Turnover in Pelican’s parts department dropped when movement restrictions hit, but it has steadily recovered since then. The company has continued to bring back to work staff who had been subject to the Coronavirus Job Retention Scheme.
“Throughout the pandemic we have communicated with the market through social media and via direct telephone calls to ensure that customers know we are open. Our business ethos has always been to deliver on what we promise, and it is particularly important to do that currently,” adds Bob.
Coach market: Quiet, but still a trickle of enquiries and deals
Pelican expects “a trickle” of new and used coach sales for the remainder of 2020.
PSVAR is becoming an increasingly important part of the Yutong coach range. The first compliant TC9 was delivered to Sanders Coaches of Norfolk earlier in 2020 and more have been ordered by other customers. Additionally, PSVAR conversion can be carried out on existing non-accessible TC9s.
The first PSVAR compliant GT12 will arrive later this year. In all future new accessible coaches, Pelican will fit only the lift in the UK. All other work will be carried out in China.
The GT12 has opened doors to new customers for Pelican, something that is likely to continue with the identical but longer GT13.
The latter is available to order now and two are in transit from Zhengzhou.
“The GT was designed from the start as a European-specification coach,” says Bob.
“It has been well accepted by customers because it suits the luxury travel market.”
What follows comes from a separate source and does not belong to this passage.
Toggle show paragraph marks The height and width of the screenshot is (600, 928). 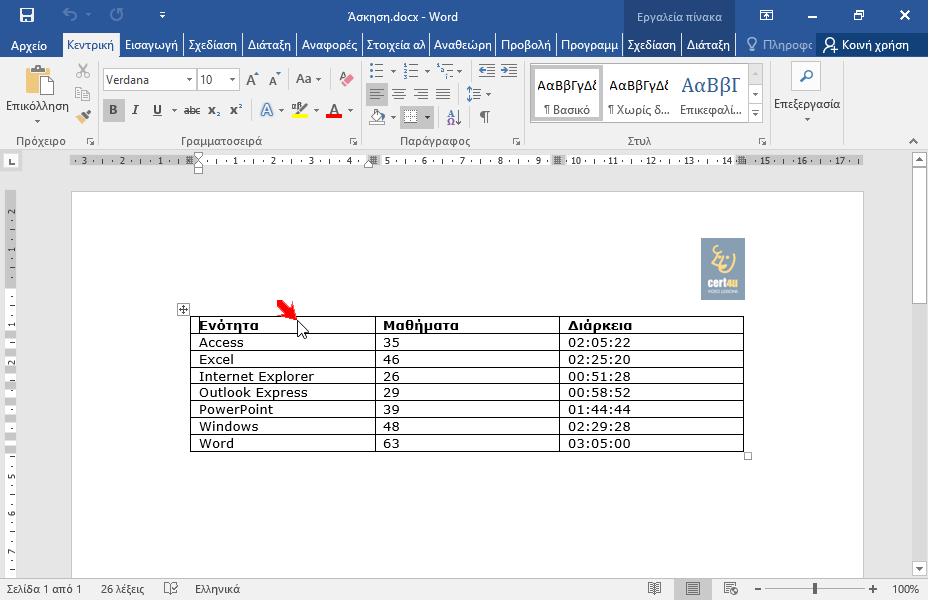(x=485, y=117)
Battery-electric in bus and coach still on an upward trajectory
A further member of the range that will shortly debut as PSVAR compliant is the battery-electric TCe12. The two TCe12s that are part of the consignment of 25 zero-emission vehicles to arrive shortly will have their PSVAR specification finalised after arrival. That will be made easier by the model’s wide centre door, which is already equipped to take a lift within the steps.
Additionally, one of the TCe12s will also undergo Ultra Low Emission Bus testing at Millbrook Proving Ground, which will enable to model to qualify for any enhanced BSOG payments.
While the purchase of zero-emission vehicles may be far from the minds of most coach operators at the moment, work being done by LowCVP to define a Low Emission Coach and an Ultra Low Emission Coach may make them a more widely attractive proposition for some applications later.
Other factors are also generating interest in the TCe12, not least a corporate focus on green credentials and the likely closer attention that urban air quality will draw in the future.
Bob explains that a solid enquiry for a TCe12 from a well-known operator is currently progressing. That does not represent the only interest seen in the model since the pandemic broke.
“We believe that there will be a shift toward zero-emission coaches, although diesel is still front and centre of our range,” he adds.
But with the market set to remain slow for the foreseeable future, discussions about new coaches are likely to be beyond many operators for the time being. Right now, they need suppliers who will back them as well as they possibly can in other areas. Pelican Bus and Coach believes that it has that box ticked.